→ SET TASKS:
**A)** Copy from the anti-aliasing text the passage starting with "But there was" and going on through "a huge mistake.".
**B)** Write what comes next in the anti-aliasing text, picking up right after its last sentence.

→ TEXT:
★ ★ ★ ★
Anti-aliasing is a technique to remove the jagged edges or "jaggies" in a rasterized image. It can be done by increasing the sampling rate, using high-resolution display, post-filtering, pre-filtering or pixel phasing.

And I hadn't been doing it.

You may not have noticed it but now you may not be able to see that my last few posts have been rather sharp. Too sharp. And this was because I was using binary layers. Too refresh you all Binary Layers are raster layers that limit the amount of color information available to only a handful a bits. Which in my case was only black and white.

I gushed over the use of these late last year as I was working on this Madam sequence because they had helped me limit a lot of the bothersome messiness and cleanup my lines would so often produce. By drawing in pure binary, I didn't have to worry about brush quirks or left over smudges, which allowed me to draw much much faster.

But there was one added step that I may have kept hidden from you, and that was me uploading my images to a vectorizer to convert my pixelated raster image into a smooth vector based one. The pro of this was that it helped smooth out the lines and allowed me to rescale the drawing to any resolution without losing data. The con was this was a tricky middle step that worked once and really never again after I was done with that particular sequence.

To solve this, I simply moved to drawing on larger canvases but this only got me so far, and eventually I just tried to put up with the rasterized drawings as is. This is why my lines have boon looking particularly crunchy recently when you zoom in. And this I see now was a huge mistake.

See while these images looked "okay" at their native resolution, once you start uploading to other websites that use jpeg compression, the artifacting started to make my lines look really really ugly. Just yesterday I tried uploading the Milkshake Puyo sequence to Bluesky  and it looked really really bad. This was because at the moment Bluesky compresses anything larger than 2000 pixels, and made my thin linework into an illegible mess. But why? What was the issue? These files only really have 2 colors, black and white. Meanwhile other comic artists' work looked perfectly fine. What had done wrong?


I hadn't accounted for antialiasing.

You see aliasing is more complicated than "make jaggies into fuzzies". It actually involves a lot of complex sampling math in order to make the image look good. This is why people fork over subscription fees each month to adobe just to use their photoshop filters. Those people are paying for the math involved to make their pictures look good. Whereas the compression algorithms used on Furaffinity, Twitter, and Bluesky don't give a fuck. They're only concerned with making the image big enough or small enough for their website. And by limiting myself to just 2 colors, though the files were small, the file image quality was brittle.

When an image has lots of colors, its very easy to blend from one to another without most people noticing. This is how despite the artifacting, jpeg images with their lossy compression are still used throughout the internet. This "good enough" approach really is good enough for 99% of images out there. And I've stupidly set myself up to be the 1% where this becomes a problem.
★ ★ ★ ★
→ RAW DATA:
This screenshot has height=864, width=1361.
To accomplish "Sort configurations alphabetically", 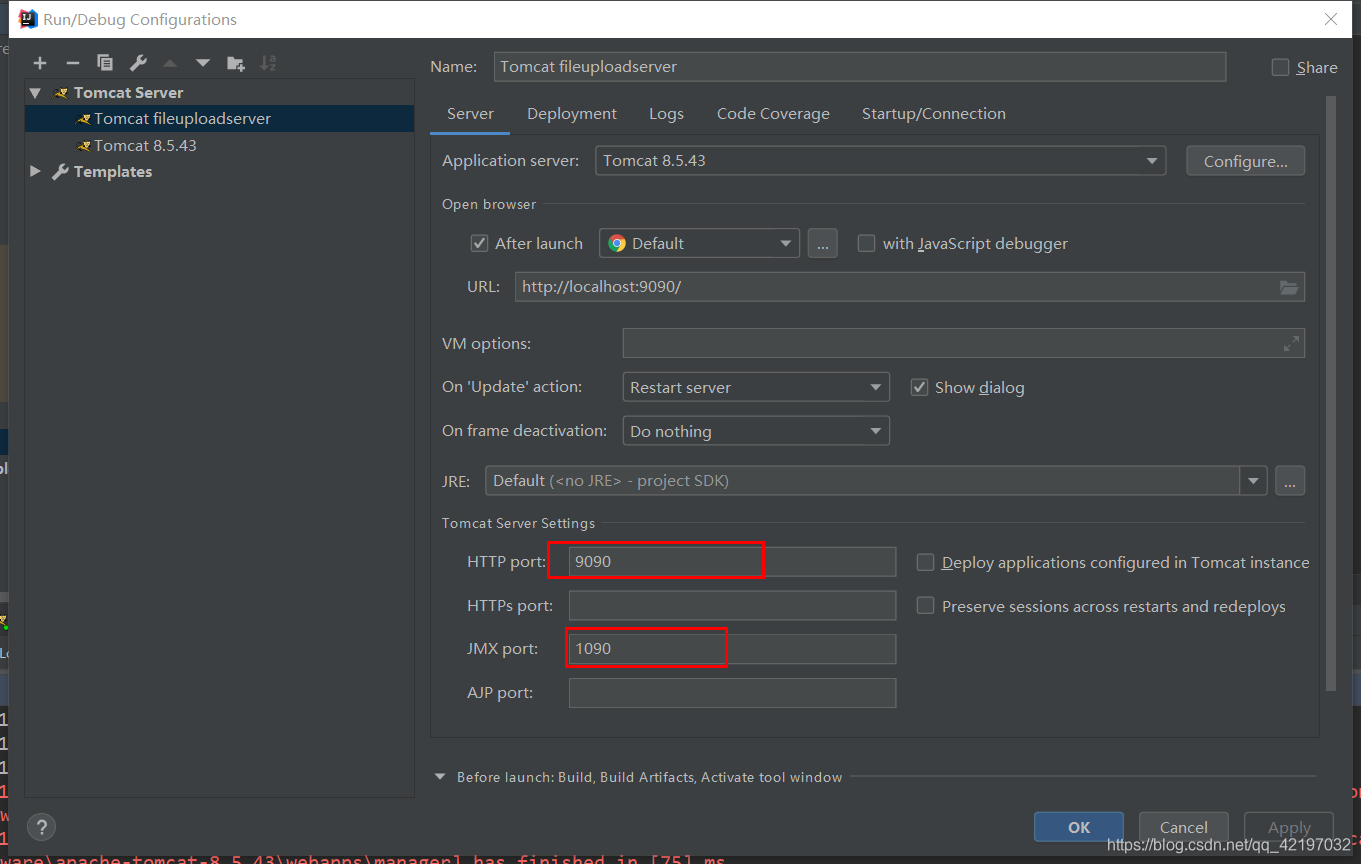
★ ★ ★ ★
→ EXERCISE RESULTS:
**A)**
But there was one added step that I may have kept hidden from you, and that was me uploading my images to a vectorizer to convert my pixelated raster image into a smooth vector based one. The pro of this was that it helped smooth out the lines and allowed me to rescale the drawing to any resolution without losing data. The con was this was a tricky middle step that worked once and really never again after I was done with that particular sequence.

To solve this, I simply moved to drawing on larger canvases but this only got me so far, and eventually I just tried to put up with the rasterized drawings as is. This is why my lines have boon looking particularly crunchy recently when you zoom in. And this I see now was a huge mistake.

**B)**
In hexadecimal, black and white are literally the farthest apart form each other in the color space 000000 vs FFFFFF and so when a website tries to blend the two, its forced to brute force everything to some direct middle ground with no care for what the underlying pixels represent. So as a result the jaggies don't go away, they just become blurry. -- Blurry Jaggies! Aaah!

But if I hadn't been meddling with all of this binary business and drawn with a normal pen, the problem would be solved because the antialiasing would already be there. When zoomed in a black line would have a smooth transition into white. Thus when compressed rather than trying to blend black with white, the website can blend greys with other grays, keeping everything smooth.

But if I want to keep binary layers and I can't convert to vector anymore, what's a bullfrog to do?

I'll have to alias everything myself 🔻

The left is my attempt at anti-aliasing, while the right is my original binary image.

As you can see the left is far blurrier, whereas the right is far sharper. I personally like the sharp version better, but what happens when we zoom out? 🔻

And then when we compress it 🔻

Look at the straight lines on that sign! And how the Jaggies (and holes on my monitor) go away one the blurrier version. The anti-aliased version will therefor look much better when browsing twitter.

But how am I accomplishing this?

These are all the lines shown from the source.